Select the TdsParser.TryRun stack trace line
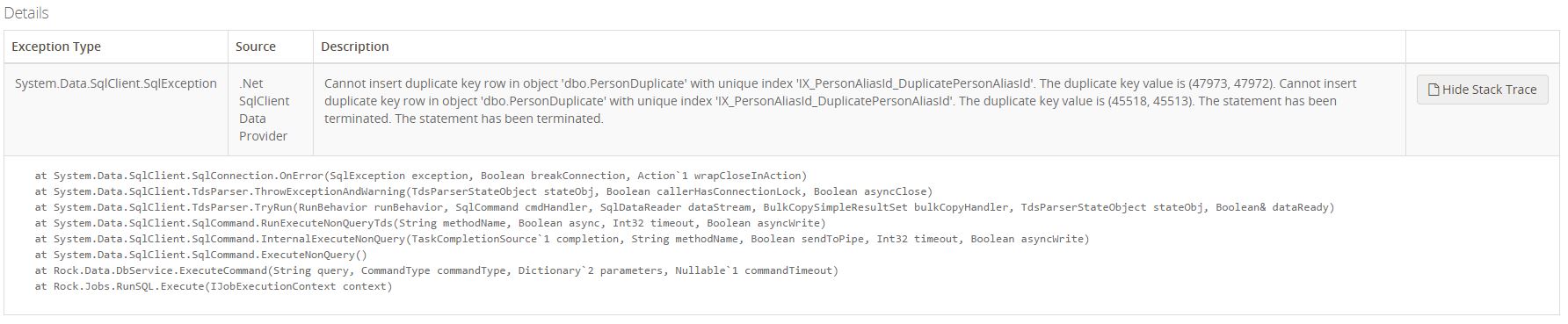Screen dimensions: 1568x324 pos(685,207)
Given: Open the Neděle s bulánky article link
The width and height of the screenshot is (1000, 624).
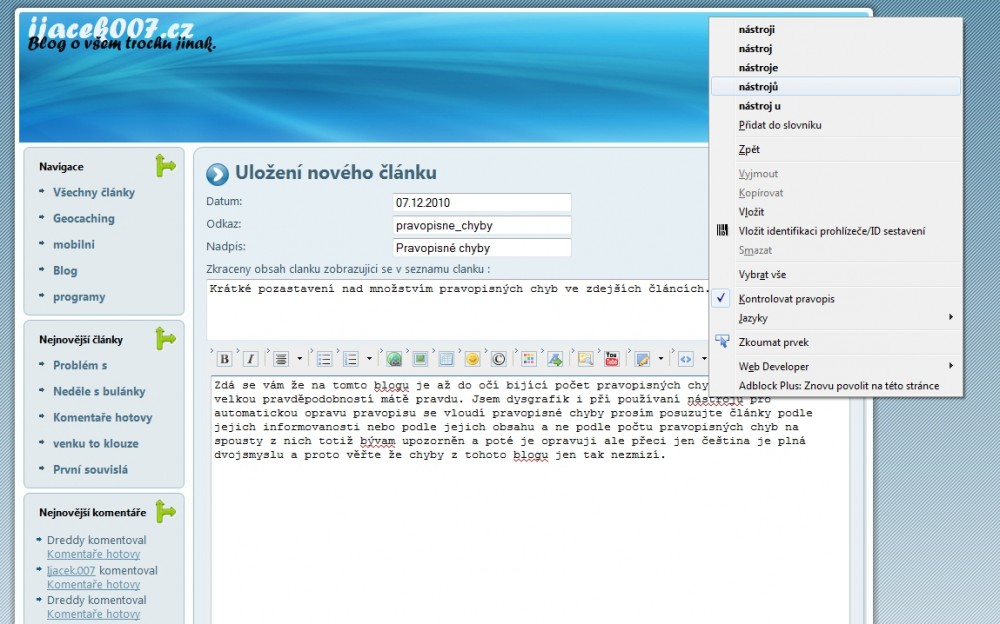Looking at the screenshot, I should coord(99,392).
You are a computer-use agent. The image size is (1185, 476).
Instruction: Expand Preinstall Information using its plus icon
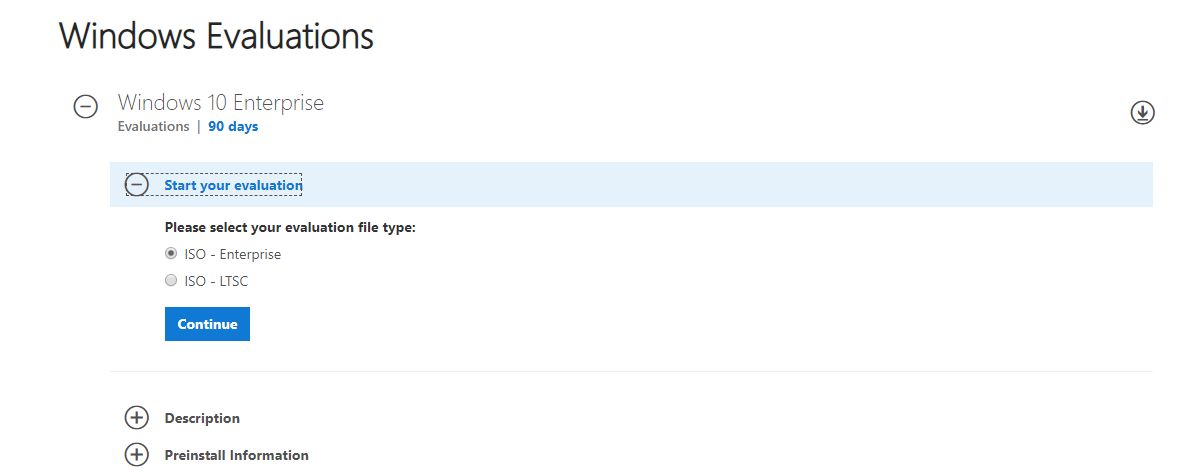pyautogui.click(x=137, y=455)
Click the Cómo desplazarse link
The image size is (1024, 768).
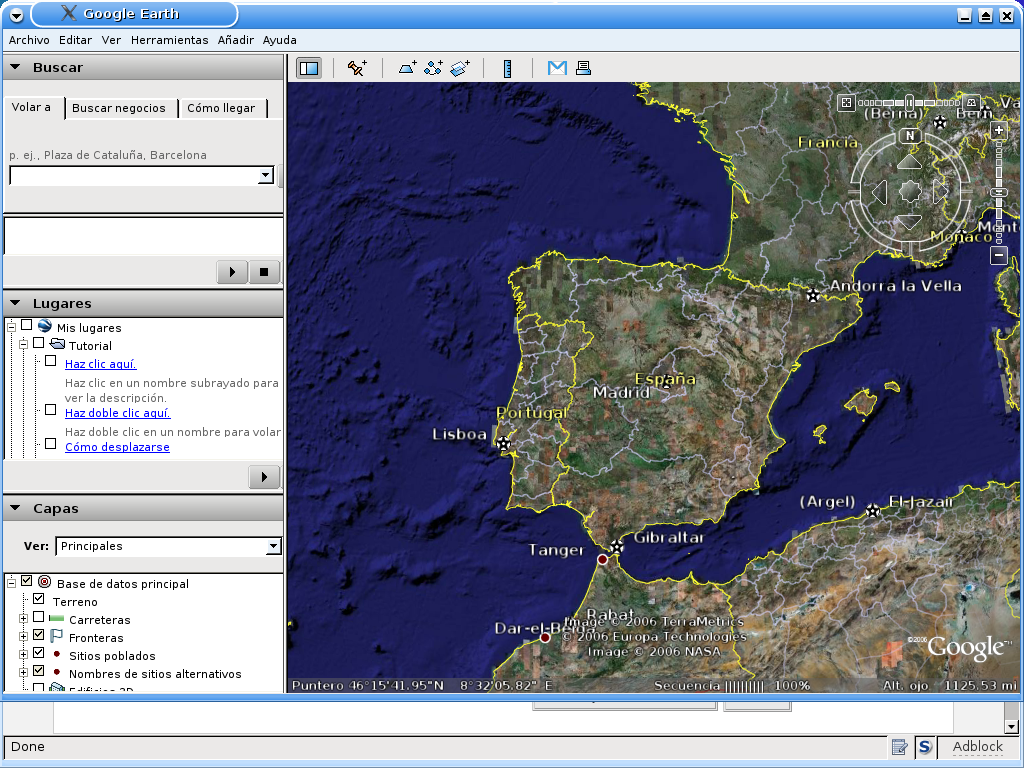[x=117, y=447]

* * *

## What you will do
Please copy the lines above word for word, leaving out the pictures.

## Solution for this problem
Select the TdsParser.TryRun stack trace line
Screen dimensions: 1568x324 pos(685,207)
Given: Open the Neděle s bulánky article link
The width and height of the screenshot is (1000, 624).
Looking at the screenshot, I should coord(99,392).
You are a computer-use agent. The image size is (1185, 476).
Instruction: Expand Preinstall Information using its plus icon
pyautogui.click(x=137, y=455)
Click the Cómo desplazarse link
The image size is (1024, 768).
[x=117, y=447]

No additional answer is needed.